Elsevier, which publishes about 2,800 medical and scientific journals, takes a similar stance to Springer-Nature. Elsevier’s guidelines allow for the use of AI tools “to improve the readability and language of a research paper, but does not replace the main tasks an author should perform, such as interpreting data or draw scientific conclusions. Authors must declare if they have used AI tools and how they are used.”
According to Mr. Michael Eisen, Editor-in-Chief of the scientific journal eLife , ChatGPT cannot be the author, but its application is inevitable. “I think the better question is not whether to allow ChatGPT or not, but how to manage the fact that it is being widely used. The most important thing, at least for now, is that authors must be upfront about its use and describe how it is used”.

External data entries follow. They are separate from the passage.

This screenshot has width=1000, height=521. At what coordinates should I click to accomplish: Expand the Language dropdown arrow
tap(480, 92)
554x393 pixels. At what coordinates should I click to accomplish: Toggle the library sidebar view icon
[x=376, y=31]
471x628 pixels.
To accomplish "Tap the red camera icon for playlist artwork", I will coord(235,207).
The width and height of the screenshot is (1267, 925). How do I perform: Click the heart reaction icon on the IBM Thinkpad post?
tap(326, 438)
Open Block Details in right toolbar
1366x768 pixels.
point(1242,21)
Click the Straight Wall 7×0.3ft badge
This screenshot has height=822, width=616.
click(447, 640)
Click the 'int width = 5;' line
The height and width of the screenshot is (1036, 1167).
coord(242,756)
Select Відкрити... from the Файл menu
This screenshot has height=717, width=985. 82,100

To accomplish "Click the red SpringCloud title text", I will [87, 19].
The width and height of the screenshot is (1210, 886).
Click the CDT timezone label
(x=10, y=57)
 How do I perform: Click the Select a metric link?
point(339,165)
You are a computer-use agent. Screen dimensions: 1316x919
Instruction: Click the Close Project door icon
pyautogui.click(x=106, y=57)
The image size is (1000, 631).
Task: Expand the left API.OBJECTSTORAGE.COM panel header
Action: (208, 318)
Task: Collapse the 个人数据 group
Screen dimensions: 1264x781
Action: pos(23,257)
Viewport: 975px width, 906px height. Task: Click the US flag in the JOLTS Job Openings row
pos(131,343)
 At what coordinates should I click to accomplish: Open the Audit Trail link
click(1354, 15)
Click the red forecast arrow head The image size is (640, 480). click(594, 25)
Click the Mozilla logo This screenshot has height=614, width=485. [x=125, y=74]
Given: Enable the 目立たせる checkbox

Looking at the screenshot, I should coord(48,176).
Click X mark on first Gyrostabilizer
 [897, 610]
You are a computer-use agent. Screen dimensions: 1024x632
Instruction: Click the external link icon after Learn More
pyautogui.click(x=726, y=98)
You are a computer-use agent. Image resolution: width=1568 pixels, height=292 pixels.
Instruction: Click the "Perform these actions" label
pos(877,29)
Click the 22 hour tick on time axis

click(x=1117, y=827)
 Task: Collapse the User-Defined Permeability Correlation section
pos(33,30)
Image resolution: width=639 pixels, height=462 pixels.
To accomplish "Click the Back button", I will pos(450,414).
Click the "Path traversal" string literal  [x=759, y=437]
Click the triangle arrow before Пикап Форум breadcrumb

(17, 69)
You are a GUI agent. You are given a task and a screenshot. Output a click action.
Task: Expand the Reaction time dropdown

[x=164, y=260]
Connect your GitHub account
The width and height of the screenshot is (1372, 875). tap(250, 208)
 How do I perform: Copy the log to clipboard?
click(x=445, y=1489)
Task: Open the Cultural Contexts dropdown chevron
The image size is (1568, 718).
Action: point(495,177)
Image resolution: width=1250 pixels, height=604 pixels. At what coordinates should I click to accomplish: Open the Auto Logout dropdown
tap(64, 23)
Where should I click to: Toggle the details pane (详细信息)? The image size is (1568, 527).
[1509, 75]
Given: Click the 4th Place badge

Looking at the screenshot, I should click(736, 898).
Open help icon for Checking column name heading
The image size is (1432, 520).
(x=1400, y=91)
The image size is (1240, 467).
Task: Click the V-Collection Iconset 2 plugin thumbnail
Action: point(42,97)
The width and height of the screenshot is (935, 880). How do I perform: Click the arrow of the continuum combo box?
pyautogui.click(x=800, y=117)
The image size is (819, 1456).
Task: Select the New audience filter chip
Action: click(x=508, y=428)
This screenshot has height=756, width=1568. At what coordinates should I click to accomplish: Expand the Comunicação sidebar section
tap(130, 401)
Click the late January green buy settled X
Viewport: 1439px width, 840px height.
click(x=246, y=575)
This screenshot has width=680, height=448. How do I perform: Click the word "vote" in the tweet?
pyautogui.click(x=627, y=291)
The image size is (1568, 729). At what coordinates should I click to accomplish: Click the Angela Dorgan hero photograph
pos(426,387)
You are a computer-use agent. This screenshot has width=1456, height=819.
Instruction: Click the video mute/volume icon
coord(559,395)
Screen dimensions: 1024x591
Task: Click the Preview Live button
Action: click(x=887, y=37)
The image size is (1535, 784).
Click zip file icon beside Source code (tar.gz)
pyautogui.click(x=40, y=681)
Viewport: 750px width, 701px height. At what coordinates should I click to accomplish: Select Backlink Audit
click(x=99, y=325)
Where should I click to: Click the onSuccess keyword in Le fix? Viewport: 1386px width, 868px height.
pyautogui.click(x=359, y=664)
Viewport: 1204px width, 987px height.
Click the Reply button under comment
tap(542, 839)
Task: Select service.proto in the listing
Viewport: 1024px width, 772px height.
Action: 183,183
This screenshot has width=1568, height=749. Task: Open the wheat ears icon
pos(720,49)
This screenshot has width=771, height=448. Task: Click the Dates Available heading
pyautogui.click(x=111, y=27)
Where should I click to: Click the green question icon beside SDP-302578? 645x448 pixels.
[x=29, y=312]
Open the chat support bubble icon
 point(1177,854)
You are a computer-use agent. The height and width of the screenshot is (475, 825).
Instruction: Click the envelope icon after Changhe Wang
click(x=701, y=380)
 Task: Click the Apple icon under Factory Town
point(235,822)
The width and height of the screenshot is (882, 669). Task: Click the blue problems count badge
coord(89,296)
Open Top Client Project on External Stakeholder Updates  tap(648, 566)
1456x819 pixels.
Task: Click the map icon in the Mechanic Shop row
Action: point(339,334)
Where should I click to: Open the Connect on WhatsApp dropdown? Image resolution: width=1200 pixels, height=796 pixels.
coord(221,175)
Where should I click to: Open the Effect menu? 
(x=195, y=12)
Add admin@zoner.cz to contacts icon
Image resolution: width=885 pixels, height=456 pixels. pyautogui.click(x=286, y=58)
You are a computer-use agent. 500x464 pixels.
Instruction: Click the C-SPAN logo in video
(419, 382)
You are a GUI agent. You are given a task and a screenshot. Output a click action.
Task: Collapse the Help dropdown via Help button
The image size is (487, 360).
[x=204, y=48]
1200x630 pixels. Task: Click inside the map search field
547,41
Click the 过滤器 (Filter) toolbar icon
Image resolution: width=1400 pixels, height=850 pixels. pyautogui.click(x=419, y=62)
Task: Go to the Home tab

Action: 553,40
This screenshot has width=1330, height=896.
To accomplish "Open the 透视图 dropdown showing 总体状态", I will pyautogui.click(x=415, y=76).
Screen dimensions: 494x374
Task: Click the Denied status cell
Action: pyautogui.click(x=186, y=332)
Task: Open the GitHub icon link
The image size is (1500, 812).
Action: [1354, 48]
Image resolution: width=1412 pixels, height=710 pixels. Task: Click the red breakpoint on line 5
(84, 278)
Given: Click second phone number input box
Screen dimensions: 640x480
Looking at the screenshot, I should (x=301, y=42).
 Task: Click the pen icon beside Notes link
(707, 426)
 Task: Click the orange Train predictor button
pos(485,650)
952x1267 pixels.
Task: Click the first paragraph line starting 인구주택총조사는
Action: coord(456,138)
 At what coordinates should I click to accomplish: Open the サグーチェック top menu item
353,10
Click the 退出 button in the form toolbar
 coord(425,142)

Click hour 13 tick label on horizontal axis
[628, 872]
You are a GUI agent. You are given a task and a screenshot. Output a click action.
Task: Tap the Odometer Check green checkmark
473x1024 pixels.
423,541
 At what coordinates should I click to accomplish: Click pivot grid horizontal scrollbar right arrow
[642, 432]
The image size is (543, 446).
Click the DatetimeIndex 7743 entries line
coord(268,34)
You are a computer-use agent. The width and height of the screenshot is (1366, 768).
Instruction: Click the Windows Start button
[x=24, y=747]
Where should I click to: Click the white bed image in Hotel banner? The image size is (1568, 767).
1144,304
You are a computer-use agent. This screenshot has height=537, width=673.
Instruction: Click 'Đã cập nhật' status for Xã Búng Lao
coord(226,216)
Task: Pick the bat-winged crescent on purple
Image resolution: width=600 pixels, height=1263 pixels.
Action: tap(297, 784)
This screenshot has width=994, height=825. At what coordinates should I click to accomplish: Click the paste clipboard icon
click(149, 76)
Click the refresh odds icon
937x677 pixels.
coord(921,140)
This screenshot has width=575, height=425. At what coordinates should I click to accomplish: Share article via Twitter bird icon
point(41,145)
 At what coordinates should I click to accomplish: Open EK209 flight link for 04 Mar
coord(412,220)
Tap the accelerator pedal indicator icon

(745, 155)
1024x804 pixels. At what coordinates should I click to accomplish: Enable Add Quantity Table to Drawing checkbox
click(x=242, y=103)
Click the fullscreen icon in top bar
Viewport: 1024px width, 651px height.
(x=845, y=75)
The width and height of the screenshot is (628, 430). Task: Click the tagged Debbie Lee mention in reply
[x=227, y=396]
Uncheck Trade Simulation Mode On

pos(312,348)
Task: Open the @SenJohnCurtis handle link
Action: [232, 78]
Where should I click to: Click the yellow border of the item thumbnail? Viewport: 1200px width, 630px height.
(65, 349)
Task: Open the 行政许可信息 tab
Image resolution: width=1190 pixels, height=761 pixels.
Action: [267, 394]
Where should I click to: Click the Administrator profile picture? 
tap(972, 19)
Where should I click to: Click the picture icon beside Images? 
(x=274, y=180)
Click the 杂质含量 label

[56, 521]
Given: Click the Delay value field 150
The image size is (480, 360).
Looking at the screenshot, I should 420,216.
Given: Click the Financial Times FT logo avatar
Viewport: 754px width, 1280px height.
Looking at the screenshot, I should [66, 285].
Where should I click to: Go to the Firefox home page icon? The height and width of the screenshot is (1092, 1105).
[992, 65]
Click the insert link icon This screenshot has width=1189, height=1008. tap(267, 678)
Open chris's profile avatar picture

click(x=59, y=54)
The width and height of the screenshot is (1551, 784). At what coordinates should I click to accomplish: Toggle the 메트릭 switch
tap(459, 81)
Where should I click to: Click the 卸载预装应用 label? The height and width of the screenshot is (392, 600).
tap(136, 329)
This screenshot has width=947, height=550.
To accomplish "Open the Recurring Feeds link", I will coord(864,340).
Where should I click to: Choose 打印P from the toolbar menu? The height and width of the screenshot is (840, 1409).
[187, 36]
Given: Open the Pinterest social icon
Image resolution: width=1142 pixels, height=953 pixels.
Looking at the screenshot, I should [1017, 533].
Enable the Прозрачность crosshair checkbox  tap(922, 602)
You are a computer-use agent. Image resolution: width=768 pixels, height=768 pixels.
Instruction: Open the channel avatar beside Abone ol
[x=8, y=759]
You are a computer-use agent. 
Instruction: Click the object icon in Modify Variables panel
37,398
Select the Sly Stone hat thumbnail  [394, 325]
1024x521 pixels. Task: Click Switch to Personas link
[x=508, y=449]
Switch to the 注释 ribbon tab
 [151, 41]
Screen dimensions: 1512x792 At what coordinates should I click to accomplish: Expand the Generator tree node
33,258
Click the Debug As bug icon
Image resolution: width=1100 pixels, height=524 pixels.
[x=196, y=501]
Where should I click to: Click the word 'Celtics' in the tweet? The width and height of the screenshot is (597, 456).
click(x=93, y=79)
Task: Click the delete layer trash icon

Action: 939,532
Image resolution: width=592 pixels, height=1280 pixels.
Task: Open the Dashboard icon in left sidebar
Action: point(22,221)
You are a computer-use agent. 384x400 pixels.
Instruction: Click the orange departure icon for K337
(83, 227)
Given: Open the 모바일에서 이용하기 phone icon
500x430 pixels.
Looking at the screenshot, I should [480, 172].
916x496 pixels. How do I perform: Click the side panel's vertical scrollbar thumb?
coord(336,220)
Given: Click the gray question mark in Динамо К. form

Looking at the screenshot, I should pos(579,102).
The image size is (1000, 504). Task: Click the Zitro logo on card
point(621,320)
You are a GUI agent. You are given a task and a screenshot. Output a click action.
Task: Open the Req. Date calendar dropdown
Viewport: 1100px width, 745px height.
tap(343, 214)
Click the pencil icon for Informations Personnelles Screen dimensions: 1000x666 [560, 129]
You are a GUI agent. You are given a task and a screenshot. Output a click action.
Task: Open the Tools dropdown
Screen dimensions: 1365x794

Meanwhile, professor of technology at the University of Oxford (UK) Sandra Wachter, said: “It’s good to see publishers take action. ChatGPT will be especially worrying if suggested content goes unchecked. This can lead to misinformation and create a junk science environment. I think many other areas like education, arts and journalism will have to think about it. similar steps, because they are facing similar challenges.”